A couple weeks after I read this, I was still thinking about the original French sentence, and I realized that there's assonance between "livres" and "amis" and that this emphasizes this type of clause.  "Livres" ("books") is the subject nominative, and "amis" ("friends") is the predicate nominative.  Both words have the same semantic weight, so to speak (nouns on opposite sides of a copulative verb), and the assonance between them indicates this balanced relationship.

---&---

Almost as a side-note, I'll add this:  the entire sentence (describing Jean Valjean in the guise of Monsieur Madeleine) is "He loved books; books are remote but reliable friends," and this provides a direct contrast with Javert, described two chapters later (in Chapter V. "Dim Flashes of Lightning on the Horizon"):  "In his rare spare time, although he hated books, he would read...."

Wednesday, January 18, 2023

Arthur Conan Doyle's "A Scandal in Bohemia"

On 1 January, I started re-reading (for the first time) The Original Illustrated Sherlock Holmes, which contains facsimiles of thirty-seven Holmes stories and The Hound of the Baskervilles as they originally appeared in The Strand magazine.  As I was reading the second part of "A Scandal in Bohemia," I discovered that Watson is not a very reliable narrator.

As Irene Adler's carriage arrives at Briony Lodge, Watson describes how "a fierce quarrel broke out [between loafers trying to earn a bit of money by opening the door for her], which was increased by the two guardsmen, who took sides with one of the loungers, and by the scissors grinder, who was equally hot upon the other side... Holmes dashed into the crowed to protect the lady; but, just as he reached her, he gave a cry and dropped to the ground, with the blood running freely down his face."

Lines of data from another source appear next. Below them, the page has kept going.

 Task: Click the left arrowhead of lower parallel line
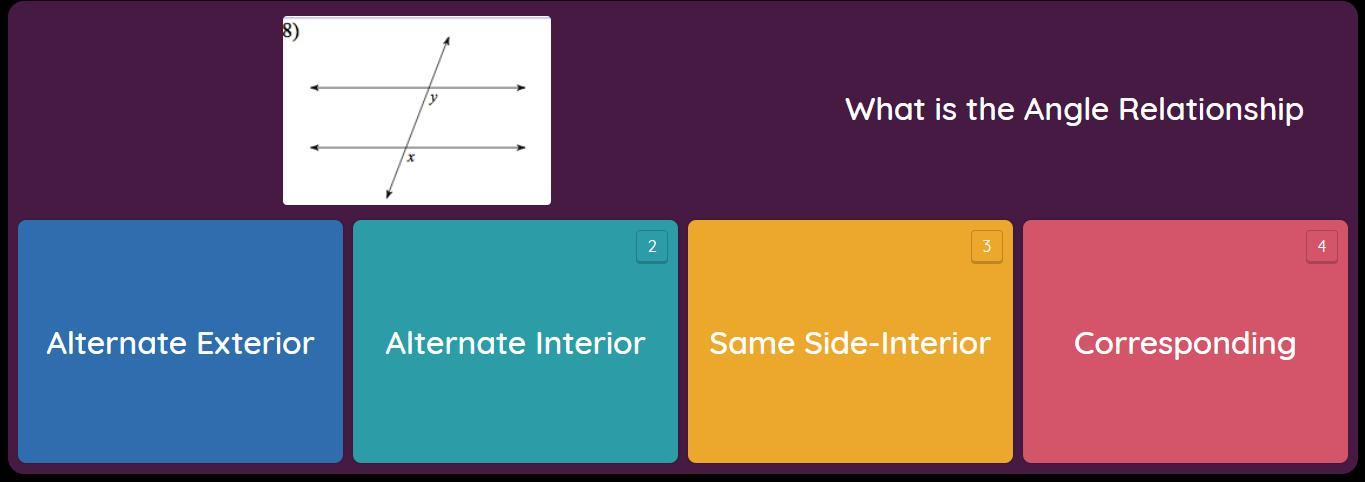pos(315,148)
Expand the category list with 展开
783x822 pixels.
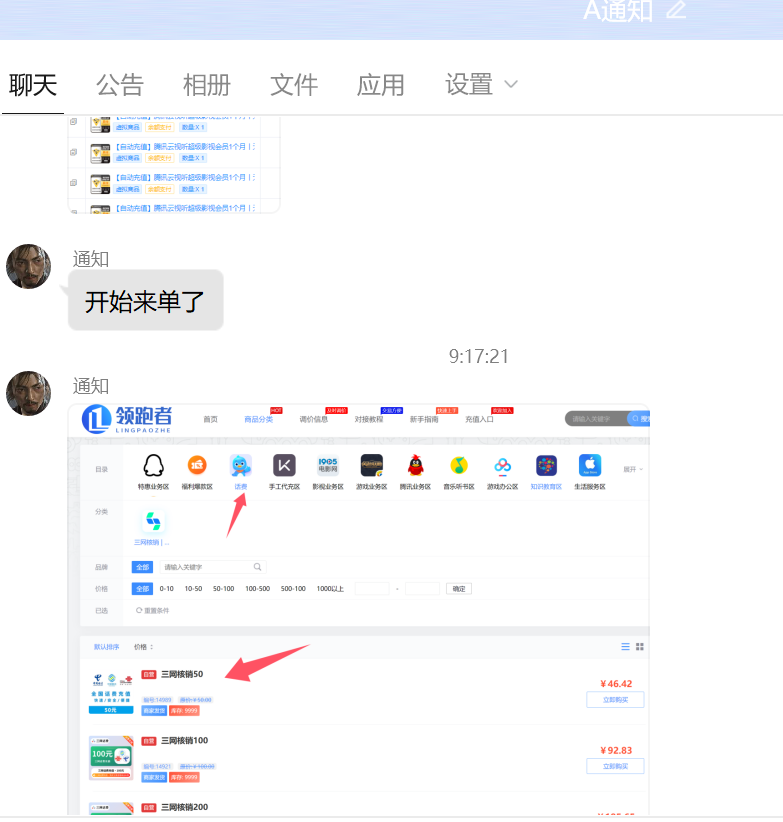point(632,469)
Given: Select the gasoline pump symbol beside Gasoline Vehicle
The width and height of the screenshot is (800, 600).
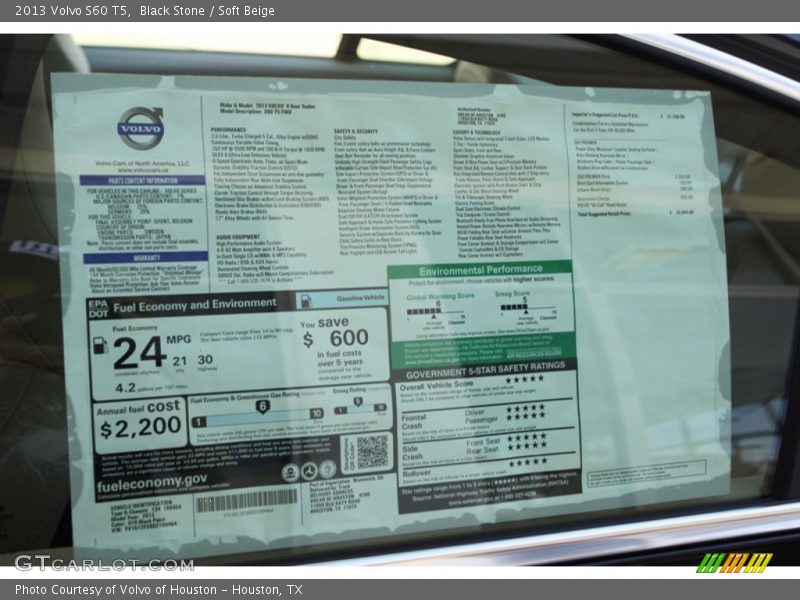Looking at the screenshot, I should [x=307, y=300].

After the rest of Holmes' plan had been carried out and he has located the photograph that the King of Bohemia had hired him to retrieve, he returns to Watson and explains some of the particulars of his plan:
"The matter was perfectly simple.  You, of course, saw that everyone in the street was an accomplice.  They were all engaged for the evening."

"I guessed as much."

"Then, when the row broke out, I had a little moist red paint in the palm of my hand.  I rushed forward, fell down, clapped my hand to my face, and became a piteous spectacle.  It is an old trick."

"That also I could fathom."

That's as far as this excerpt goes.